Personal information
- Full name: Calvin Smith Jr.
- Born: December 10, 1987 (age 38)

Medal record
Men's athletics
Representing the United States
World Indoor Championships
| Gold medal – first place | 2012 Istanbul | 4 × 400 m relay |
| Gold medal – first place | 2014 Sopot | 4 × 400 m relay |
| Gold medal – first place | 2016 Portland | 4 × 400 m relay |
NACAC Championships
| Gold medal – first place | 2015 Costa Rica | 4 × 400 m relay |

= Calvin Smith Jr. =

American sprinter (born 1987)

Calvin Smith Jr. (born December 10, 1987) is an American athlete who specializes in the 200 m and 400 m. He is the son of former world record-holder, world champion, Olympic medalist and National Track & Field Hall of Famer, Calvin Smith Sr.

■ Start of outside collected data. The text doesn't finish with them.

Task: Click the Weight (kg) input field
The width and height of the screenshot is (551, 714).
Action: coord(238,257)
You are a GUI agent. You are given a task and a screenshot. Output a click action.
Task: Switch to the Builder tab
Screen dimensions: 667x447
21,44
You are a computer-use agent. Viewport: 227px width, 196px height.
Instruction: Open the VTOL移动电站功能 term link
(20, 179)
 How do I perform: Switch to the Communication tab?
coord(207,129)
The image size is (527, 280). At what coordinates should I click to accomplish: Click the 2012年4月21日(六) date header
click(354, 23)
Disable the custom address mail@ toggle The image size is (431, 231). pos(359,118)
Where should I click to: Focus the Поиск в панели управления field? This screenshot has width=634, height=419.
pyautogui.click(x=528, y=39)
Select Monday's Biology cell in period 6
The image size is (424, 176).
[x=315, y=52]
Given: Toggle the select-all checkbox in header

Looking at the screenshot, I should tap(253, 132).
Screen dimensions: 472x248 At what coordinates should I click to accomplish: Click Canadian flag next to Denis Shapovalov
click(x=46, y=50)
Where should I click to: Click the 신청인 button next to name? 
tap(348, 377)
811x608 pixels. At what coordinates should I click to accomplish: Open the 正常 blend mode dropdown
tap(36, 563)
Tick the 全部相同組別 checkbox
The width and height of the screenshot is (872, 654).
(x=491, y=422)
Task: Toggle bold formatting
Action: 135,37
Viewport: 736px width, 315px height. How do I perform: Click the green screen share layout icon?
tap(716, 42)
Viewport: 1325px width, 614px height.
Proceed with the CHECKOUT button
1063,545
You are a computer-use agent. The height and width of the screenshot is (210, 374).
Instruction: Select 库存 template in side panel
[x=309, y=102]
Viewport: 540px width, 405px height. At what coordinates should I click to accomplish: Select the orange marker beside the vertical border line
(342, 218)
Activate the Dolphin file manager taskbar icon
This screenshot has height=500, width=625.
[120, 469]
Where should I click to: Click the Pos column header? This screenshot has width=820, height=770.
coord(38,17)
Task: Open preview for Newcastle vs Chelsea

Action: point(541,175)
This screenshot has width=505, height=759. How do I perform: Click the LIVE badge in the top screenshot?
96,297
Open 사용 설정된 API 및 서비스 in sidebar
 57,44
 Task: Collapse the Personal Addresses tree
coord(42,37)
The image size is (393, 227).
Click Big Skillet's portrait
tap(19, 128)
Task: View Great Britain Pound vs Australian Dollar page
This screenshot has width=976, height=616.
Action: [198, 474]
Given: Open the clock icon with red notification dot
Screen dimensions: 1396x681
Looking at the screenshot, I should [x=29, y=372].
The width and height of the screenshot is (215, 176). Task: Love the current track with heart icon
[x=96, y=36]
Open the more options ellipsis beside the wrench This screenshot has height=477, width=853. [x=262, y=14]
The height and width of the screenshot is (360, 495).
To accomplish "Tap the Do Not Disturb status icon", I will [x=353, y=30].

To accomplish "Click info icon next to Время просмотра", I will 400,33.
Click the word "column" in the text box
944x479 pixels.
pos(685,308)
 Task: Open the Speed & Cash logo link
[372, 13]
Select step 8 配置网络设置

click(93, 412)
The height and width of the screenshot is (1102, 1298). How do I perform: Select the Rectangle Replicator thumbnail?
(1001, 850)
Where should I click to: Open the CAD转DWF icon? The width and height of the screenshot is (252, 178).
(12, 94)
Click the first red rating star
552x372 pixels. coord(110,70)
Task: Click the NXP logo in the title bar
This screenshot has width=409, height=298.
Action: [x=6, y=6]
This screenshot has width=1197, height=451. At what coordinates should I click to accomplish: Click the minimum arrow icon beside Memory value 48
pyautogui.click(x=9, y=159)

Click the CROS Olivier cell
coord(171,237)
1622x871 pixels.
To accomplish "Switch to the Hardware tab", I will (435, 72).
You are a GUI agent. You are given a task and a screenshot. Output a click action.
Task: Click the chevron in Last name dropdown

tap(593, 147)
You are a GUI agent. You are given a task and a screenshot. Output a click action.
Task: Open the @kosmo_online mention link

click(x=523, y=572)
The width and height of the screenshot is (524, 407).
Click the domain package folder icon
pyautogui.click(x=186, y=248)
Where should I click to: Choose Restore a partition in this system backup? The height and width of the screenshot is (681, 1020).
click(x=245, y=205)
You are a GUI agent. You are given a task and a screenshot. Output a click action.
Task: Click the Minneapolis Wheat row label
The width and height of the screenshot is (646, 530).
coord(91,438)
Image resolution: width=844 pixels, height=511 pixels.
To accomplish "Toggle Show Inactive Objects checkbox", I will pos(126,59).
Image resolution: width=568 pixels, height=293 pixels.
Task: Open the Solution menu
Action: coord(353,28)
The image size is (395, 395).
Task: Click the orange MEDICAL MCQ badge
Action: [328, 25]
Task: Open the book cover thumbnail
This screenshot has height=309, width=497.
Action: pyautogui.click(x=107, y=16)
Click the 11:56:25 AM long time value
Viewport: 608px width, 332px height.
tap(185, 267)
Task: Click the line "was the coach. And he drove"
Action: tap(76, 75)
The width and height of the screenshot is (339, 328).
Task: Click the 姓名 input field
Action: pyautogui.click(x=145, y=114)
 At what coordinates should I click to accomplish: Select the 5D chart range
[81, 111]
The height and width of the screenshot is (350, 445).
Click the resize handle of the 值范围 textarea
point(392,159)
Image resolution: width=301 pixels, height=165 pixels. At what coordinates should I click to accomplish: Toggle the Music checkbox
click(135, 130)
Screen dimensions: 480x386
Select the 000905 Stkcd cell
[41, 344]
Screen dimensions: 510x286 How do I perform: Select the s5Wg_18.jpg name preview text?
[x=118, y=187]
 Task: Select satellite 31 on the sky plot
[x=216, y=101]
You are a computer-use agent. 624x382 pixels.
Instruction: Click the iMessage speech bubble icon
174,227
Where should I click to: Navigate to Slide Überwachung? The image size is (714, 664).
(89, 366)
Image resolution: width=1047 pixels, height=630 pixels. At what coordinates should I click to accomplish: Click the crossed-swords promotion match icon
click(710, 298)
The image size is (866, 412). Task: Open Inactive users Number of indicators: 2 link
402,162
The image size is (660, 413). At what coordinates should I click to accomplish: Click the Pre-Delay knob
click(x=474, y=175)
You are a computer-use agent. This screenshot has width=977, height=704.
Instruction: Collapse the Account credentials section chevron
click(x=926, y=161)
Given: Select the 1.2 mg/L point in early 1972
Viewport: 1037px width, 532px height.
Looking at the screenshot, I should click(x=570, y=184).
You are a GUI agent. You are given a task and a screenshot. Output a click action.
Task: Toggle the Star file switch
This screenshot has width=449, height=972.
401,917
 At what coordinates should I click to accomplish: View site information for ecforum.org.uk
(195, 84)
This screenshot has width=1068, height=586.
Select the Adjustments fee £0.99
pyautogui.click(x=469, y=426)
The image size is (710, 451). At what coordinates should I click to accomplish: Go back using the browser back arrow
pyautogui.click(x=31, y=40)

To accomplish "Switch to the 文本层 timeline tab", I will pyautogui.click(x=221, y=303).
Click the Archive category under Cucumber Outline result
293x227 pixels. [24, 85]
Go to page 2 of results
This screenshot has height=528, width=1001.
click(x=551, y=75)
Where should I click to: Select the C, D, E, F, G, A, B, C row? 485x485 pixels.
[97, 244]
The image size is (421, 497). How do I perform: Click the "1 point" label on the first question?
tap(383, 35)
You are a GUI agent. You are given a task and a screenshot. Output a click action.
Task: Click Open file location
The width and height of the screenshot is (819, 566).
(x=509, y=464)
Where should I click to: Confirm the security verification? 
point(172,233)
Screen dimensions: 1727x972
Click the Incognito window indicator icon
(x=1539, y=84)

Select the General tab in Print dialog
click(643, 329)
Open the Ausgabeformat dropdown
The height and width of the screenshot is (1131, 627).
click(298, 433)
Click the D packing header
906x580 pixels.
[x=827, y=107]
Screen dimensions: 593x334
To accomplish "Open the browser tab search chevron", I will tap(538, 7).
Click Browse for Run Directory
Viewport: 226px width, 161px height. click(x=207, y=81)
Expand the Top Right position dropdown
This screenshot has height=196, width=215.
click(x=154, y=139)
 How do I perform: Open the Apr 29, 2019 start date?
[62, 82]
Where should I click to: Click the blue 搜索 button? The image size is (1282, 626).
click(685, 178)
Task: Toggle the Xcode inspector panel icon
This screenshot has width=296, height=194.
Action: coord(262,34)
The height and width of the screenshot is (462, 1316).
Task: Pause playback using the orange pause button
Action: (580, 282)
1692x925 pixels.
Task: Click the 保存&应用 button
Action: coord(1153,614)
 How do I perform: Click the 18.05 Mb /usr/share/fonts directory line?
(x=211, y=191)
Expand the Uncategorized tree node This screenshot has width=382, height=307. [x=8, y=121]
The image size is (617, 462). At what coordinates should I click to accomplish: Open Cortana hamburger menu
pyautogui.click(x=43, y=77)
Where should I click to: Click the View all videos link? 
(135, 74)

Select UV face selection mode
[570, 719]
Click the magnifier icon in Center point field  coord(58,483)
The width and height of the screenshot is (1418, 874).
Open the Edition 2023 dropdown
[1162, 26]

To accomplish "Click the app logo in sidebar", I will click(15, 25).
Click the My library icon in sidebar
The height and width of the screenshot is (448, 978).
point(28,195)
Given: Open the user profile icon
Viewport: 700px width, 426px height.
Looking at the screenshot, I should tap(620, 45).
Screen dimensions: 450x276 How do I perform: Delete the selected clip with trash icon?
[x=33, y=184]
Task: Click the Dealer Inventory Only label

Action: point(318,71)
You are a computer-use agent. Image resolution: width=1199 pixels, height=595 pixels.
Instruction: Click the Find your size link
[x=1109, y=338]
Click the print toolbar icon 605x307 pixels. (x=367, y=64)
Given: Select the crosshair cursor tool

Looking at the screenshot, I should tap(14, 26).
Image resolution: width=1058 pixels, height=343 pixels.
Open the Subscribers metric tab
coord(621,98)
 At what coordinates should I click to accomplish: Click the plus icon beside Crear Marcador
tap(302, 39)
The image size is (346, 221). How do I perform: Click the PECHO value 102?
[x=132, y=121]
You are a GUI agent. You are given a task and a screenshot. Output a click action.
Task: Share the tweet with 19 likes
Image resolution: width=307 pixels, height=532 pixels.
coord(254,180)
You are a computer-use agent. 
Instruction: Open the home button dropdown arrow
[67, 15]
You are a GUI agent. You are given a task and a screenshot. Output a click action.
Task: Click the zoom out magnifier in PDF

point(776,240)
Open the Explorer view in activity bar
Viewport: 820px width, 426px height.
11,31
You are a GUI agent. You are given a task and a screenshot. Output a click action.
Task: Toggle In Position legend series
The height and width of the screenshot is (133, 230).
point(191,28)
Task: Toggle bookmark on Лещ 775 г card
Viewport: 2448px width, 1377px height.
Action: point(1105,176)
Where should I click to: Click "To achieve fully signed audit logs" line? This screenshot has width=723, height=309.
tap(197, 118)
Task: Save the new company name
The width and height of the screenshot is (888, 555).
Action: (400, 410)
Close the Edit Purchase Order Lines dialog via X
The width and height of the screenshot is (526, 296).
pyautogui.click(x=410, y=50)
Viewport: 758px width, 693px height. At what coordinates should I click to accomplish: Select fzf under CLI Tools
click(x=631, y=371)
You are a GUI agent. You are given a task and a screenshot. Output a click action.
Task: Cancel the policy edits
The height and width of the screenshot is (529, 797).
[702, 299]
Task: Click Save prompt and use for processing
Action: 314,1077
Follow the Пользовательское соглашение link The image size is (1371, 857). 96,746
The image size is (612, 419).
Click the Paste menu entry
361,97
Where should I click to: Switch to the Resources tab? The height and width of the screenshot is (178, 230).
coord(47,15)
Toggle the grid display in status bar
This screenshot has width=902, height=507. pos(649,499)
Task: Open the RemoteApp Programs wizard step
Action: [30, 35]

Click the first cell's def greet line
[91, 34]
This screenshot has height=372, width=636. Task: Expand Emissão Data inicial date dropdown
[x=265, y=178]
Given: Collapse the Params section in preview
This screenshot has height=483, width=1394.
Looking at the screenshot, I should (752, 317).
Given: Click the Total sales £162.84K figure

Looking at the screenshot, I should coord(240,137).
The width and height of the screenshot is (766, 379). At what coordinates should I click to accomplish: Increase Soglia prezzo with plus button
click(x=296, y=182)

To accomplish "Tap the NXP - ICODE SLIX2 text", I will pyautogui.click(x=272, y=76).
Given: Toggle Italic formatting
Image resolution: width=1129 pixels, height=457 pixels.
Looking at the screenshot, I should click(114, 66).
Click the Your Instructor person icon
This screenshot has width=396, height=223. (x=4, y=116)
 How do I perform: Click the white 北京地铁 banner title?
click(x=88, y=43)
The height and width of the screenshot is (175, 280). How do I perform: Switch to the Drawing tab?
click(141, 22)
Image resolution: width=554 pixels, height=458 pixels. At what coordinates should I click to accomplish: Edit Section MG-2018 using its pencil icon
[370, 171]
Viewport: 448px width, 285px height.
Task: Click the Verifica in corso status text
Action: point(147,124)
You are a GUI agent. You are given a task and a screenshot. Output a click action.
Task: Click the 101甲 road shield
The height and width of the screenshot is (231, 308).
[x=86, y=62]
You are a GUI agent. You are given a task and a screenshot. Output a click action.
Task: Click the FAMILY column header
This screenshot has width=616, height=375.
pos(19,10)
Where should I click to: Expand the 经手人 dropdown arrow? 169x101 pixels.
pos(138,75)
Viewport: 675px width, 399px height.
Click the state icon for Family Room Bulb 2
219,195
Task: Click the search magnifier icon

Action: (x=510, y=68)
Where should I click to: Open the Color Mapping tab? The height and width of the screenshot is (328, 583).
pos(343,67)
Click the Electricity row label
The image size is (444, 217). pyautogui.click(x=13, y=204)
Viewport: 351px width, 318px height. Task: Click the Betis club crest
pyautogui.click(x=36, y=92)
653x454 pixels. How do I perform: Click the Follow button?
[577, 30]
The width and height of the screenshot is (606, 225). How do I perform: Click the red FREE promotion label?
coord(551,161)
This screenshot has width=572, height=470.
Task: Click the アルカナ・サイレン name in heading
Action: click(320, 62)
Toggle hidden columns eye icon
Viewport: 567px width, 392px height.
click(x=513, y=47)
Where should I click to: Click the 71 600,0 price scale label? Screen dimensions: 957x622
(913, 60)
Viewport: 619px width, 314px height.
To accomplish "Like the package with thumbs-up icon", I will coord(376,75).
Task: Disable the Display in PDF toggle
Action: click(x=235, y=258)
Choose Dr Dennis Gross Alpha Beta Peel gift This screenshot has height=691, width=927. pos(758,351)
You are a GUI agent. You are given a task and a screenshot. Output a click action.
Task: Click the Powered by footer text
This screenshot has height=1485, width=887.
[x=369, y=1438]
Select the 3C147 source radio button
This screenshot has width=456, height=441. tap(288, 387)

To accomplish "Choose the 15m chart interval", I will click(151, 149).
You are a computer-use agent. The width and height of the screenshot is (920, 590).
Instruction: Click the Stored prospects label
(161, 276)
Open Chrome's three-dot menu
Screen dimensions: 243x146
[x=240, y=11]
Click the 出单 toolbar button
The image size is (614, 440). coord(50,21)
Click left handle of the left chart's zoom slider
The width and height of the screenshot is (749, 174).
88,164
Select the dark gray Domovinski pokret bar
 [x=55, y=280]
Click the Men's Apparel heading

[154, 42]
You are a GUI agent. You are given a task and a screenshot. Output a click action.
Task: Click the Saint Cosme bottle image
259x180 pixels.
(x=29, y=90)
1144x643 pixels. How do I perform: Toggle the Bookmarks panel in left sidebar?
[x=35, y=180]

Smith is an All-American for University of Florida. He has earned 18 All-America titles, the most in University of Florida track and field history. Smith was also a part of the 2010 NCAA indoor national championship team and was an alternate in the 2008 Beijing Olympic Games on the United States 4 × 400 relay although he did not compete.

He won gold medals in the relay at three consecutive World Indoor Championships starting in 2012.